それで私は思うのです、ならば、もっと毎日のように練習するようなプロ合唱団というのはあり得ないものかと。ある程度、声楽的な資質を持った人が長時間一緒に練習すれば、パート内で音色も揃ってくるだろし、団全体のグルーブ感も出てくるでしょう。そして、もっと自由自在な表現が可能になったりしないでしょうか。そう考えると、佐渡島のような田舎にこもるというのは、一つのやり方なんだなと思うのです。ここなら、他の活動なんてやりようがないですから。
以前、某プロ合唱団の演奏会で、本当に本番前に数回しか合わせてないような演奏を聞いて、残念に思ったことがあるのです。ルネサンス曲で恐らく音取りも簡単だったというのもありますが、音楽がほとんど練られていないのは聞いていてよくわかりました。スケジュール的に厳しい、という事実もあるでしょうが、これでは人の心を打つ個性的な団体には永遠になれないでしょう。
確かに、寝ても醒めても同じ人たちと一緒にいて、そういうメンバーでアンサンブル団体を作ろうというのは、プロっぽくない発想かもしれません。しかし、新しいタイプの合唱団を作って、合唱のイメージを変えるようなグループを作ろうと思ったら、そのくらいの気合は必要だと思います。

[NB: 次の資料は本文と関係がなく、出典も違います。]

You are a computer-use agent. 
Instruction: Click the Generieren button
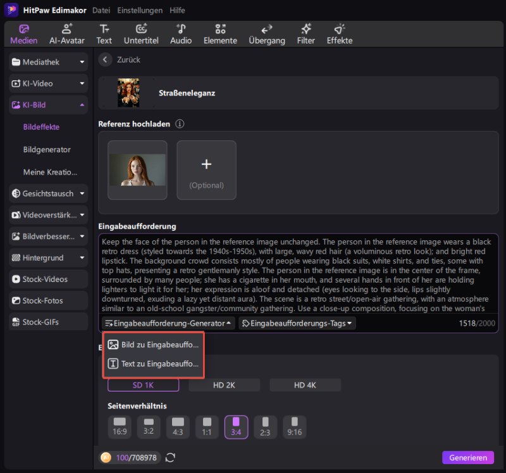(467, 457)
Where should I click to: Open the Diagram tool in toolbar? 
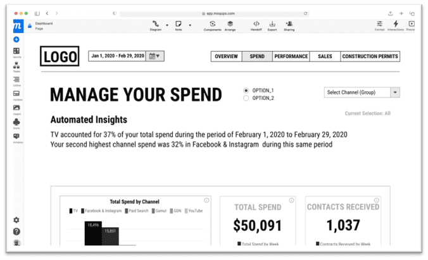pyautogui.click(x=155, y=24)
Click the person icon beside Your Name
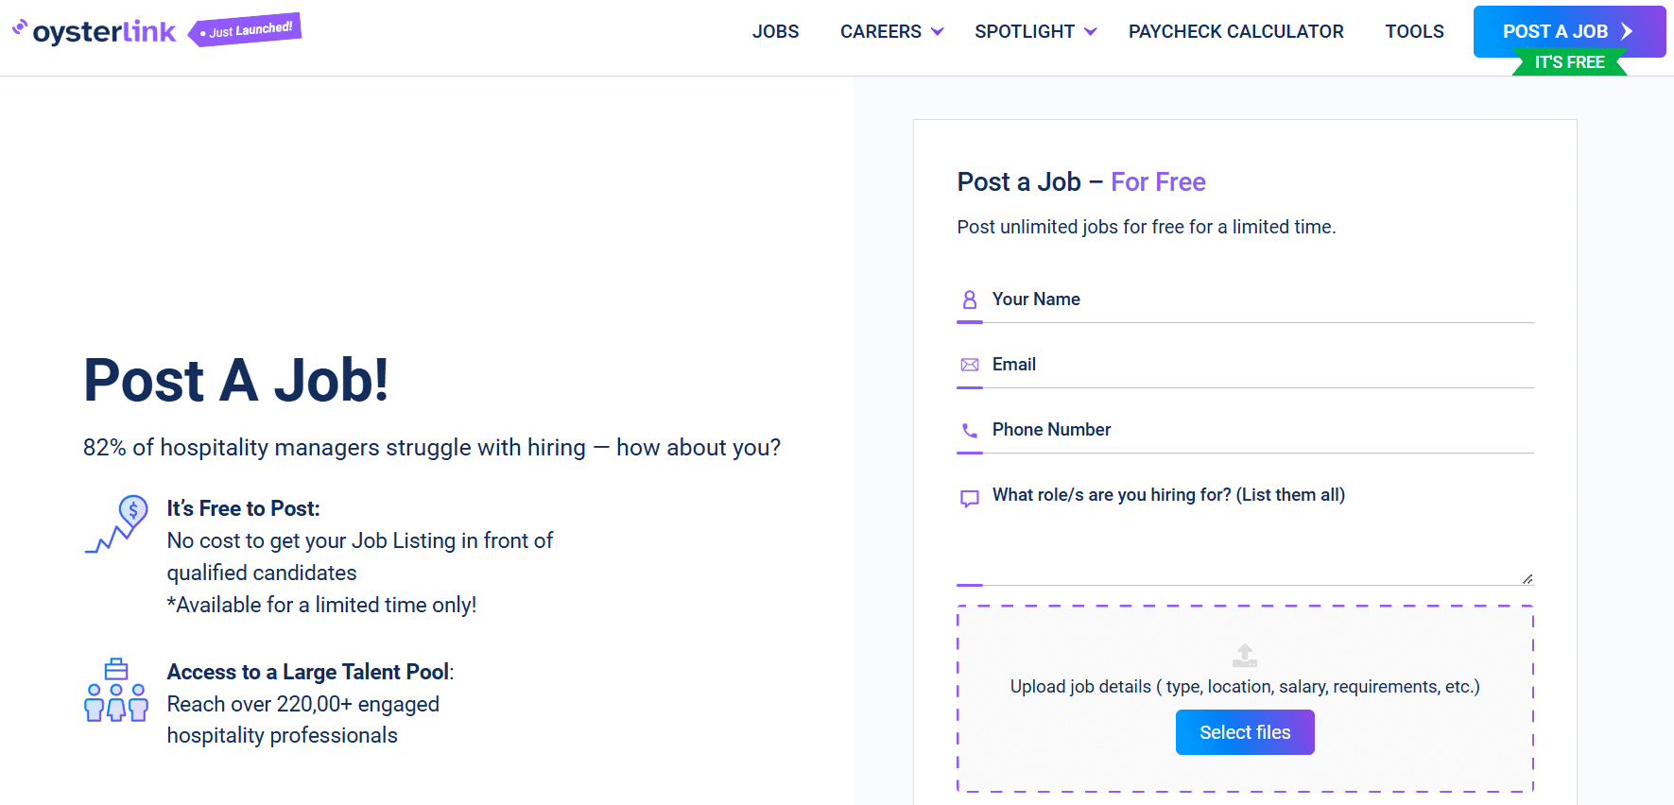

アマチュアの世界でさえ、イベント型合唱団や、自治体の村おこし的オケ付き合唱演奏会の単発型合唱のほうが気楽に参加できていい、という人もいるのですから、これでは中々演奏の質は上がらないわけです。当たり前のことですが、時間がかかっても同じメンバーで(もちろん遅刻・欠席なし)長い練習時間をかけることが良い合唱を作る条件だと私は思います。それが実際には、ほとんど実現されていないのです。